Just because I tend to take pleasure in cooking doesn’t mean it’s always pleasurable. Sometimes, it really is about fueling myself or my family as quickly and easily as possible.
That means I have to take care to make sure that the healthy options are at least as easy as the unhealthy ones. Here are a few ways I do that:
- Have lots of veggies on hand, pre-cut and ready to eat. I do like to make my own veggie trays, but I also tend to raid the salad bar at Whole Foods Market Bradburn at least once a week because they have more interesting things like roasted veggies and kale chips.
- Same goes for fruit. (They had grilled blood oranges last week. How cool is that??) It’s worth it to me to buy pre-cored pineapple if it means I’ll actually eat it instead of letting it sit on my counter and go off.
- Keep real food snacks on hand, like:
- Nearly Naked Popcorn. LOVE this stuff. The fact that it’s popped in coconut oil is a bonus. No icky industrial oils. I buy the pillow-case-sized bag at Costco. And while I’m trying to eat less of this as I veer away from grains, my fam loves it. And it’s gotta be better than munching on the same amount of chips.
- KIND bars. The fact that I can pronounce all the ingredients makes this a good option to have on hand. And they only have about 5 grams of sugar, which is also a bonus.
- Coco Bliss Coconut Chips. These are SO TASTY. When I’m craving candy — but not wanting to actually eat candy — these totally hit the spot. Only coconut nectar for the sugar.
- Bare Organic Apple Chips. Apples. Period. Why not just eat an apple? These hit that sweet spot as well as a crunchy craving.
- Crunchies freeze dried fruits. I started buying these sorts of treats for my daughter before she had teeth — because they kind of melt in your mouth. Now we put them on cereal, in trail mix, and just eat them plain. Great snack to stuff in a bag and not worry about it going off!
- Frozen veggies. I have a post in mind to do some day about all the many variations on “veggie bowls” that I do for lunch, but suffice to say that a bag of frozen veggies, some kind of leftover protein, and a tablespoon or two of sauce makes a fast, healthy lunch. Example: bag of stir fry veg + leftover chicken + Gyoza dipping sauce = “stir fry.” In less than 10 minutes.
- Cooked protein. In a perfect world, this is left over from a roast I cooked earlier in the week. Chicken or roast beef or slow cooker pork. In the real world, sometimes it’s “just chicken” from the Whole Foods deli, turkey carnitas from Sprouts (seriously so delicious), smoked salmon from IKEA (really!
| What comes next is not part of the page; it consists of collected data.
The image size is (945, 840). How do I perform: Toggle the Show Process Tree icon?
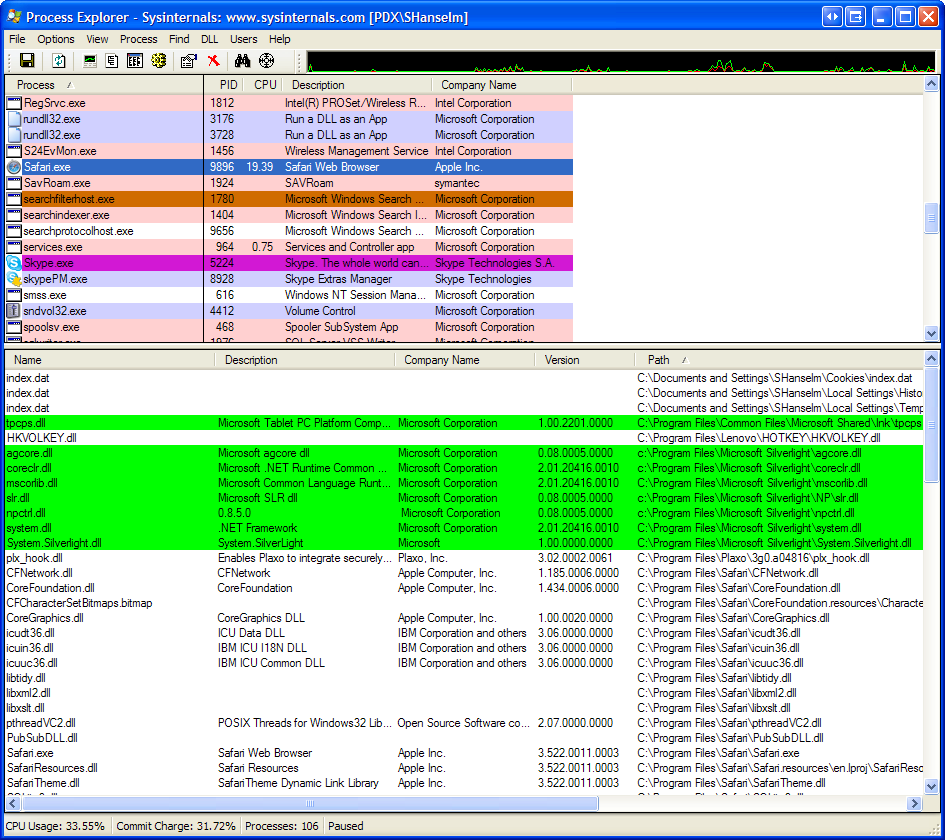110,61
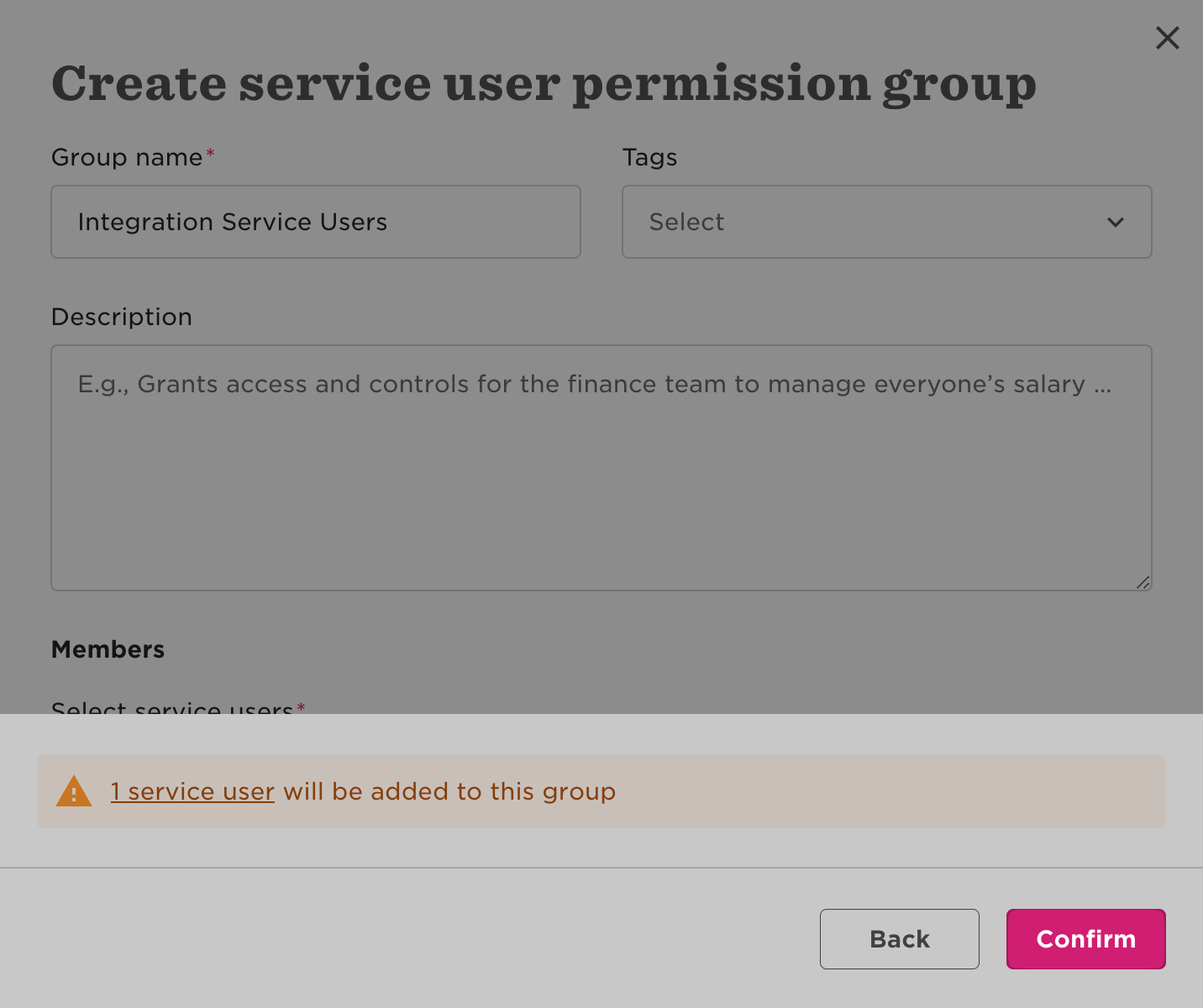This screenshot has width=1203, height=1008.
Task: Expand the Tags dropdown chevron arrow
Action: 1115,223
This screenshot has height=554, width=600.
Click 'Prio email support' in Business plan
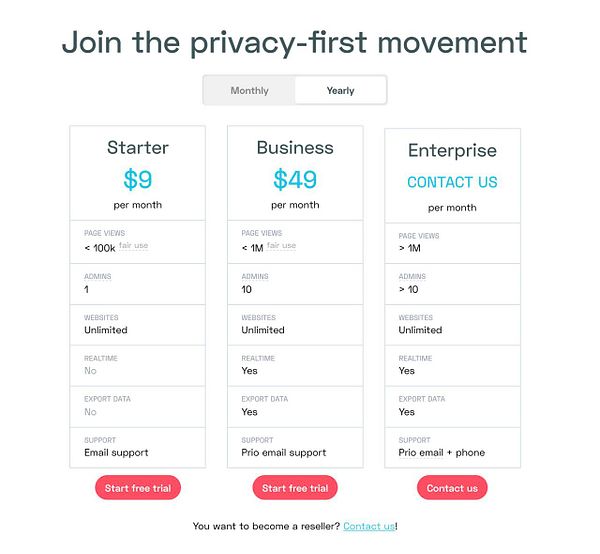coord(284,453)
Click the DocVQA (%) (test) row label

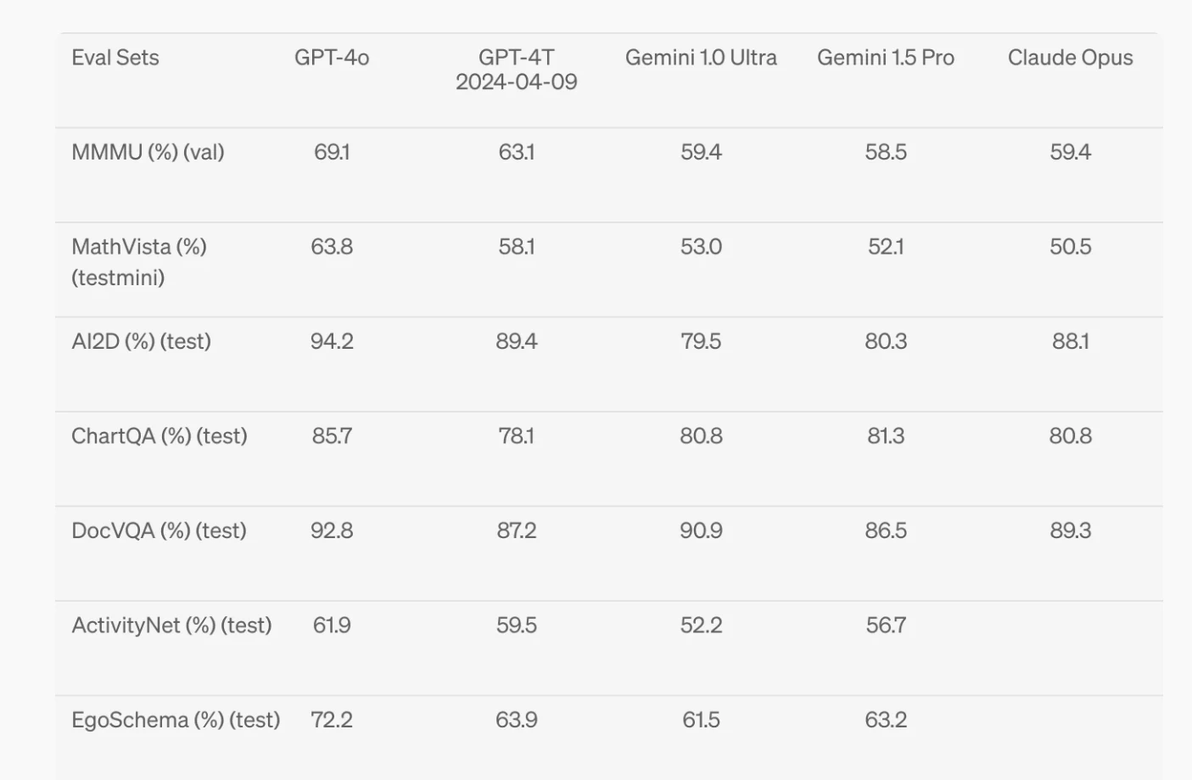click(159, 530)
It’s sustainable and cheap.), or some beans. I use it to top salads or make the aforementioned veggie bowls.
I guess this is turning out to be a bit like my new manifesto. And so, in keeping with that, if you’re looking for an action step, a takeaway, here it is:
Create your own guidelines. Don’t live by mine. Read widely, be informed, listen to your body, and form your own opinions.
That’s what I’m trying to do.
Promotional consideration for this post was provided by Whole Foods Market. Crunchies also provided us free samples for promotional consideration.